▶ _EXTRAIT_:
Photos et vidéos extraites du film
«Le dieu manque à l’autel où je suis la victime...»
Publié le par Pascal Laëthier
Le nouvel opus de Sophie Fillières se situe dans la suite de deux de ses trois films précédents : « Aïe » (2000) et « Gentille » (2005), encore plus à l’épure, plus assuré, plus déterminé et tout aussi formidable. Filllières se pose, fait moins de concession au spectaculaire et à l’anecdotique. Elle est plus concentrée, plus essentielle et plus silencieuse aussi. Elle raconte l’histoire d’une femme que son fils laisse et qui se sépare de son mari. Dans un style à la fois réaliste et décalé, comme elle sait faire, elle montre le plus étrange et le plus simple de la relation humaine. A travers le récit drolatique des mésaventures conjugales de Pierre et Pomme, Fillières s’interroge sur ce que c’est qu’être avec l’autre. Dans le couple, bien sûr, mais pas uniquement. Dans « Arrête ou je continue », c’est Pomme, le personnage interprété par Emmanuelle Devos, qui mène le jeu, Pierre (Mathieu Amalric) suit, ou plutôt subit l’affaire : « Si Pomme est enfermée au sein du couple, elle n’est pas névrosée, elle n’est pas fragile psychologiquement. Elle a été attaquée physiquement, se retrouve en arrêt maladie après une opération d’une tumeur bénigne au cerveau, mais elle est saine, équilibrée, juste saisie d’épouvante devant ce que les choses sont devenues entre elle et Pierre. Il y a une sorte de hantise à s’accrocher l’un à l’autre au-dessus d’un vide creusé par leur conjugalité »1
Sans doute, Pomme n’est pas névrosée, mais Pierre lui, est terriblement empêché. Il est diablement empêtré dans son rapport au désir au point de ne jamais répondre à la question qu’on lui pose. Il ne sait pas ce qu’il veut au point d’en devenir une sorte d’ectoplasme.

▶ _LISTE DES DONNÉES_:
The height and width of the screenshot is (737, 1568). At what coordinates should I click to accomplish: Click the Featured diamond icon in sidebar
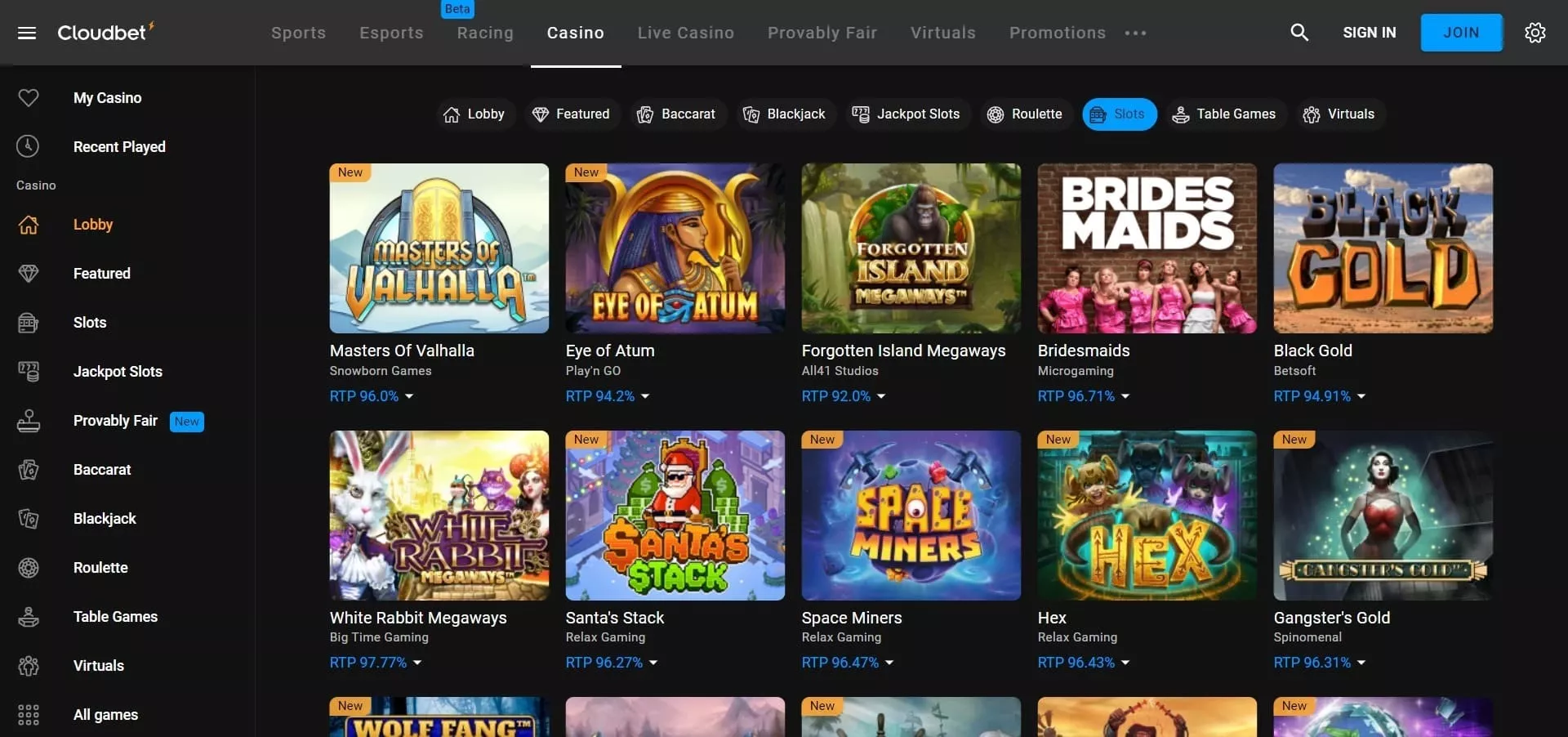coord(29,274)
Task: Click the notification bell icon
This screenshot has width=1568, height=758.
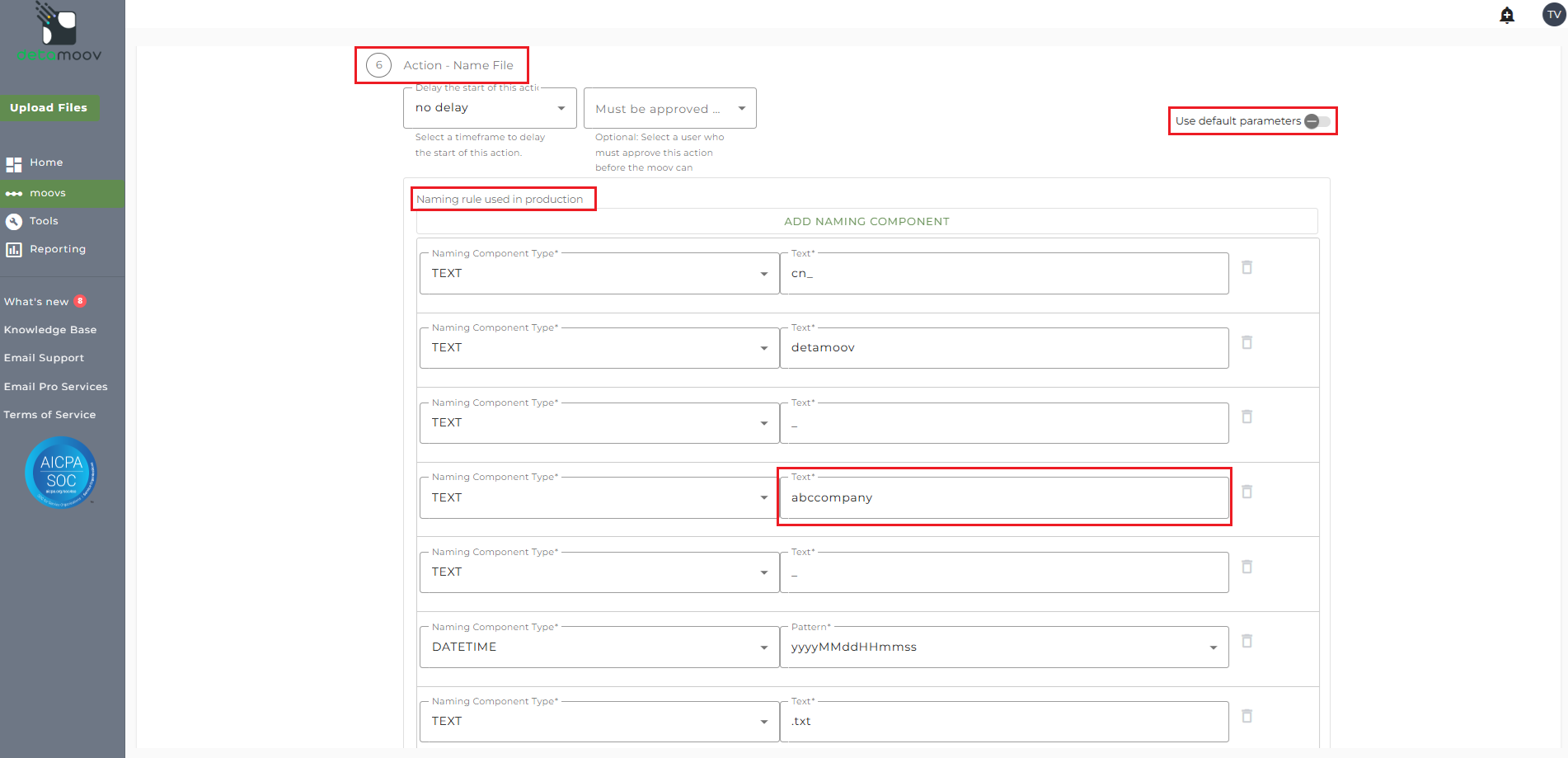Action: click(1507, 15)
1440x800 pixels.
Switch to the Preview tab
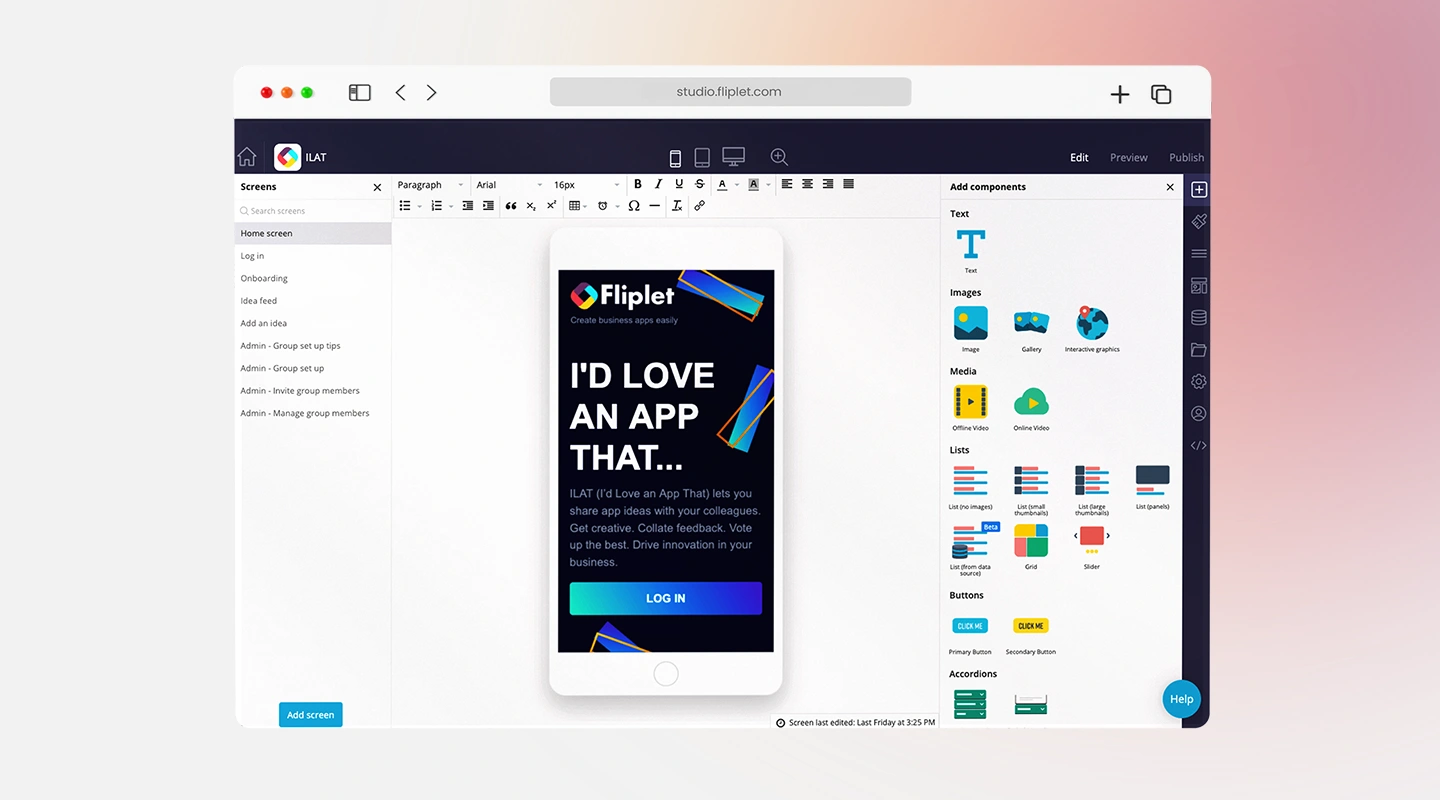click(x=1128, y=157)
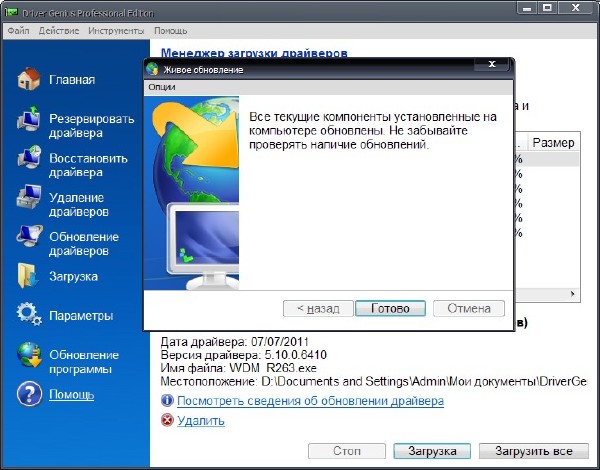Open the Действие menu

[58, 31]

▶ _LISTE DES TÂCHES_:
A) Dans la critique du film « Arrête ou je continue », quel acteur joue le rôle de Pierre ?
B) Poursuivez la critique du film « Arrête ou je continue » après sa dernière phrase.

▶ _CORRIGÉ_:
A) Mathieu Amalric.

B)
D’une manière plus générale, Fillières interroge notre manière « d’être à deux ». On ne sait pas trop à quoi ça tient, un couple aujourd’hui, une fois débarrassée des contraintes qui justifiait son existence d’autrefois (l’argent, la parentalité, la morale, l’entourage, l’habitude….) C’est une affaire de désir direz-vous… Oui, mais justement… La belle affaire. Le désir est fragile, évanescent et impossible à satisfaire. Pierre manque à l’appel (apple). Pomme le constate et va de l’avant. C’est de son absence que nait autre chose. Une découverte ? Une avancée ? Une régression ? Une rencontre avec la forêt ? La nature ? Elle-même ?
Gérard de Nerval dans le Christ aux oliviers décrit l’errance d’un homme seul et désespéré, abandonné de tous, que le doute assaille.
« Mes amis, savez-vous la nouvelle ?
J’ai touché de mon front à la voute éternelle ;
Je suis sanglant, brisé, souffrant pour bien des jours !
Frères, je vous trompais : Abîme ! abîme ! abîme !
Le dieu manque à l’autel où je suis la victime…
Dieu n’est pas ! Dieu n’est plus ! » Mais ils dormaient toujours !… »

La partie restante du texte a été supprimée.